TASK TO COMPLETE: Render everything from the line containing "Expand the User Settings tree node" down to the end of the records as a numbered list, without blank lines or pictures.

########

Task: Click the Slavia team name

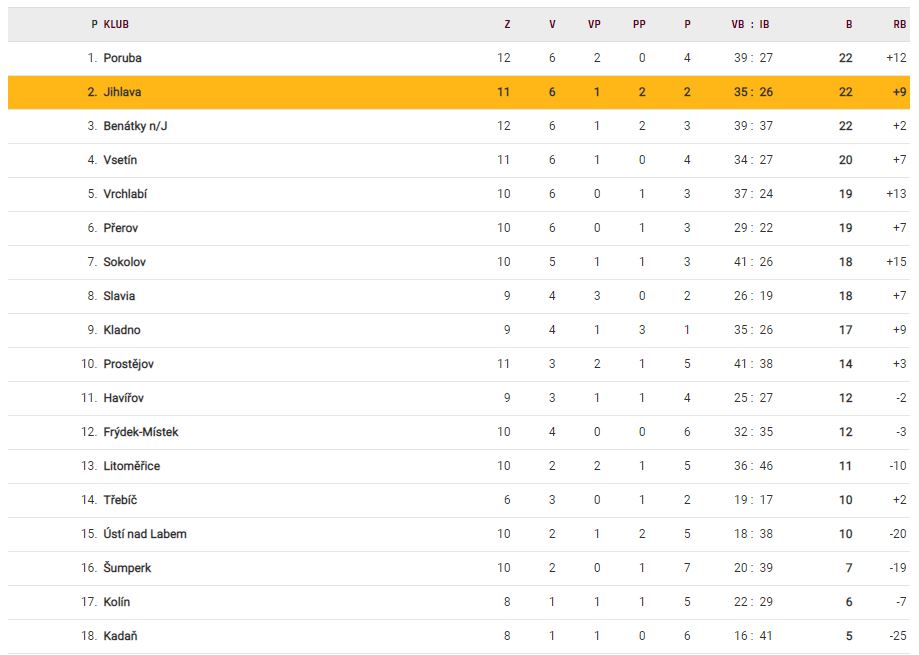Action: [x=119, y=296]
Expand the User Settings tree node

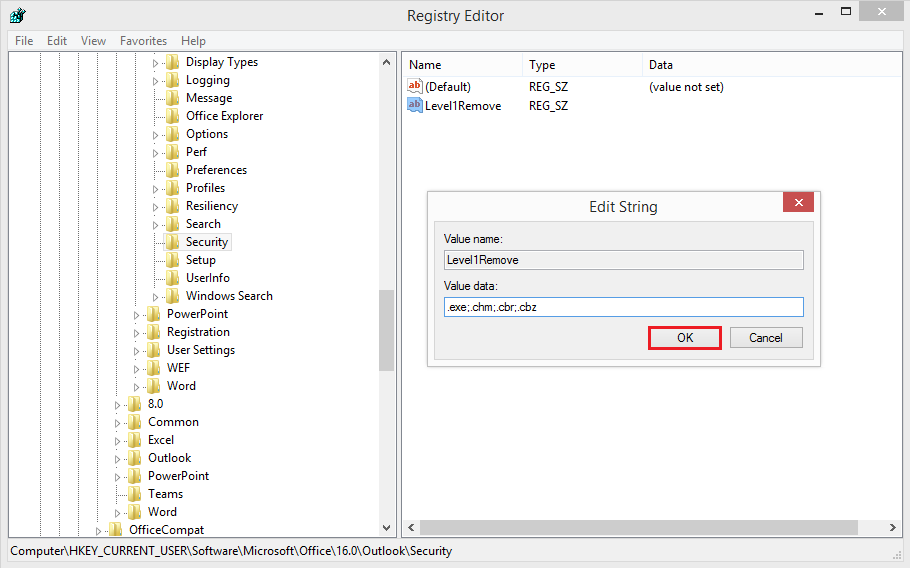136,350
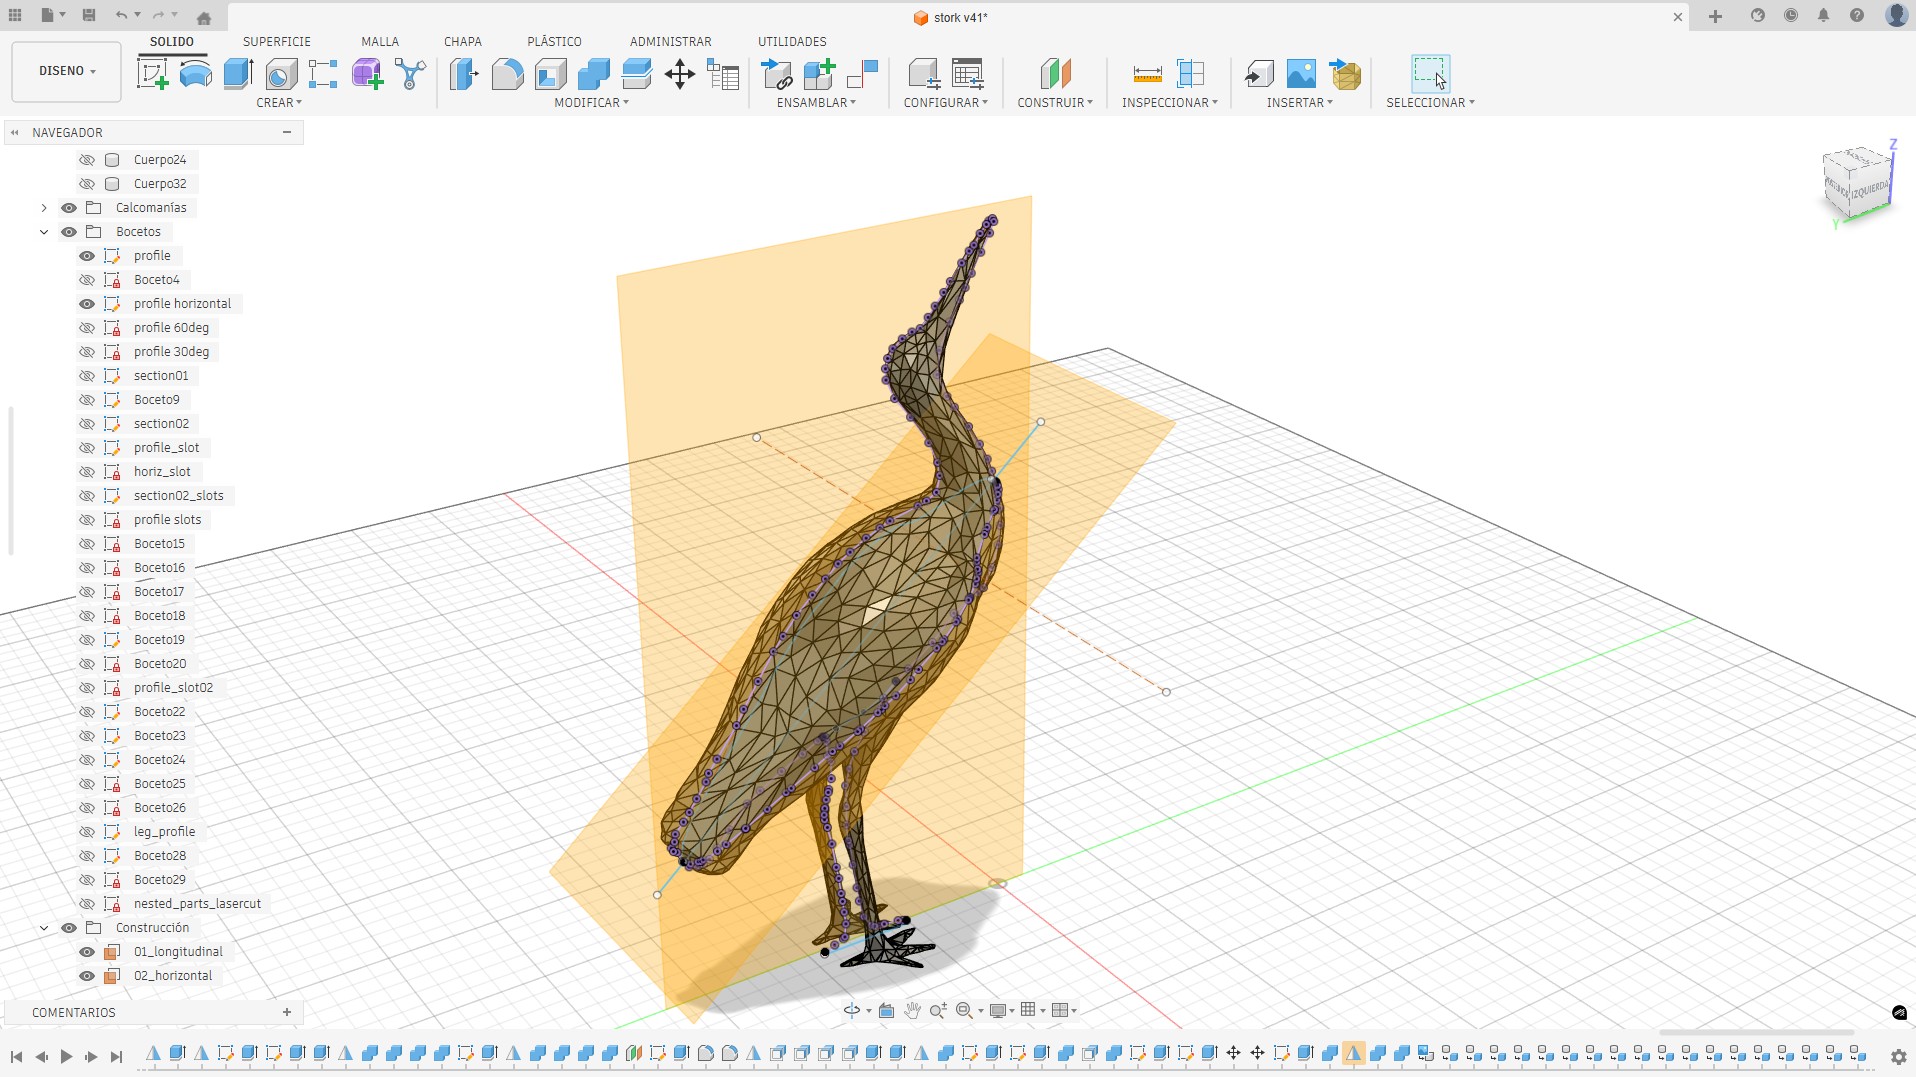Expand the Calcomanías folder
The image size is (1916, 1077).
pos(44,208)
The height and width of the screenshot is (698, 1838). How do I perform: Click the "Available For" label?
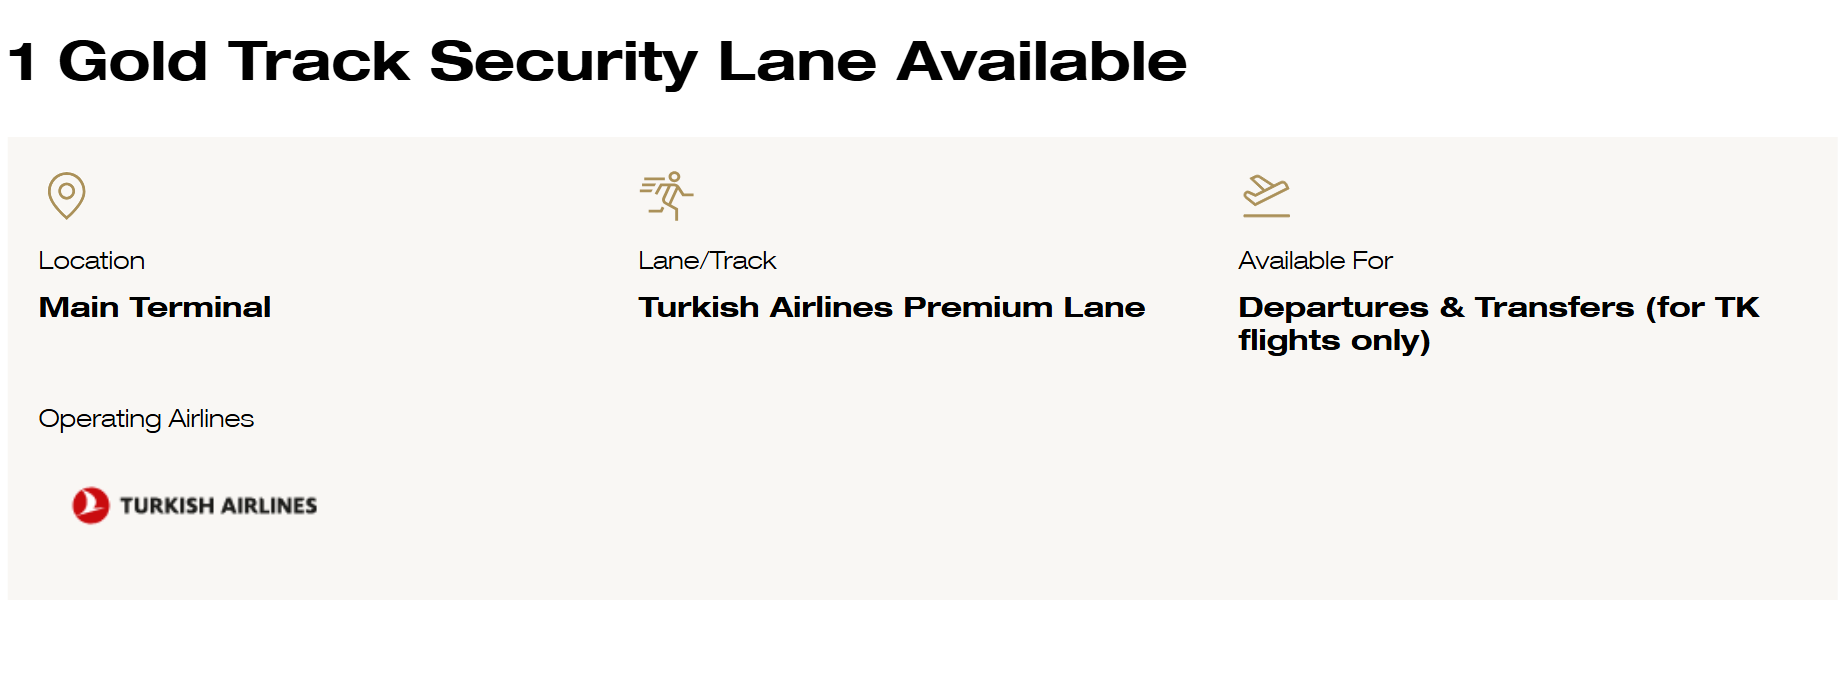1315,261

########

COMPLETE RESPONSE:
1. Expand the User Settings tree node
2. 136,350
3. Expand the Calcomanías folder
4. The image size is (1916, 1077).
5. pos(44,208)
6. The height and width of the screenshot is (698, 1838). How do I perform: Click the "Available For" label?
7. 1315,261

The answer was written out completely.